Football Unites commitment can be seen in the list of organizations it has partnered with, including the Alliance for GLBTQ Youth, Aqua Foundation for Women, Arianna's Center, Stonewall National Museum, Hialeah Pride, 4 Ward Miami and the Gay 8 Festival, Miami Beach Pride, Pridelines, SAVE and the aforementioned SFFFL and Equality Florida.
“The Dolphins and Football Unites have made a tremendous impact on South Florida’s LGBTQ athletic community,” SFFFL commissioner Dominic Grasso said in a statement. “[They] have proven to all of our athletes, fans, referees, volunteers and athletic supporters that our community is important and valued. We look forward to working together further in 2020.”
Jenkins said the Miami Dolphins want to level the playing field “through the power of teamwork, to inspire a healthier, more educated and united South Florida community.”
“We believe it is important to be inclusive of the diversity and aware of the intersections that make up South Florida, uniting groups of different races,” he said in the statement.
Football Unites also engages with law enforcement through “RideAlongs,” with Dolphins’ players, alumni, cheerleaders and staff.
Jenkins said it’s a way to engage with youth and discuss community policing with facilitated discussions led by the Ross Initiative in Sports for Equality (RISE). There are other law enforcement-related events, too, as a police and youth conference.
Other initiatives Jenkins expects to continue include:
- Project Change Scholarships: pays for a four-year college tuition for one high school student each year.
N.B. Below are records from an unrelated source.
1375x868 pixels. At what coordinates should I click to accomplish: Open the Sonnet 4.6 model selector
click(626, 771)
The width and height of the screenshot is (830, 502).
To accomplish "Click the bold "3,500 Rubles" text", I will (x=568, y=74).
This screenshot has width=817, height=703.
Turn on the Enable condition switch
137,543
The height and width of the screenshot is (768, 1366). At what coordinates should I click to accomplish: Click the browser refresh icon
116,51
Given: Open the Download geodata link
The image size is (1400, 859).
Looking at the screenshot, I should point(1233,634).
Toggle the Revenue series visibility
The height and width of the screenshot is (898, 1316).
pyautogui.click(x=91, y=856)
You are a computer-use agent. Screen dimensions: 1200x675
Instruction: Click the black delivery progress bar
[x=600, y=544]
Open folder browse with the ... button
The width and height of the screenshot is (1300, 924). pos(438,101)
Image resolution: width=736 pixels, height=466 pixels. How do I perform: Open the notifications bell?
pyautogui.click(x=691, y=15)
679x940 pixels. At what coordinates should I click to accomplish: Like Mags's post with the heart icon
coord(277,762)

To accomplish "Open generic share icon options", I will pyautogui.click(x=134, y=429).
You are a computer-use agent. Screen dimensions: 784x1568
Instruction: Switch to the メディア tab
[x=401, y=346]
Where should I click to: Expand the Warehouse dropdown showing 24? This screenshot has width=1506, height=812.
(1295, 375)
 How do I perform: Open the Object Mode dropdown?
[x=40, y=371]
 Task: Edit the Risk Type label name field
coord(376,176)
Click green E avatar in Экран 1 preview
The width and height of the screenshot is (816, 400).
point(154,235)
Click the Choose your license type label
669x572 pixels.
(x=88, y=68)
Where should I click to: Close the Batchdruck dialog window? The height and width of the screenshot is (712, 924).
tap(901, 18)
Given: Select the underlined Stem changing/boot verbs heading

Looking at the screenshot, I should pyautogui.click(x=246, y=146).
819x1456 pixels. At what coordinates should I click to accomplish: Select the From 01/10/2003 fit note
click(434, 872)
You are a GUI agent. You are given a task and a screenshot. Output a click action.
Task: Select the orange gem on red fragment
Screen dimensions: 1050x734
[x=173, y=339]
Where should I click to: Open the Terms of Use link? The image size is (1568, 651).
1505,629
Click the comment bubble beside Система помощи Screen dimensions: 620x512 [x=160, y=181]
The goal is to provide financial support to students who have made a commitment to leading social progress initiatives in their communities.
- Captains Program: a diversity and inclusion initiative that brings together 80 to 100 middle school students from various backgrounds once a month for a day of learning about tolerance, acceptance and leadership. Dolphin’s players and alumni join the students to share stories, perspectives and experiences.
- CommUNITY tailgates: the tailgates, funded by ownership and players, are an opportunity to unite groups of different races, genders, sexual orientations, identities and abilities. Diverse groups will attend Dolphins home games and participate in group activities designed to break down barriers and build relationships.
“The program helps us connect with others doing good work in their community,” Gay 8 Festival creator Damian Pardo said in a statement. “It's meant to bring people together where they are, in the issues that are important to them, in the communities they live in and in their comfort zones. By meeting and working together in these spaces, Football Unites creates the synergy necessary to move South Florida forward faster, smarter and kinder.”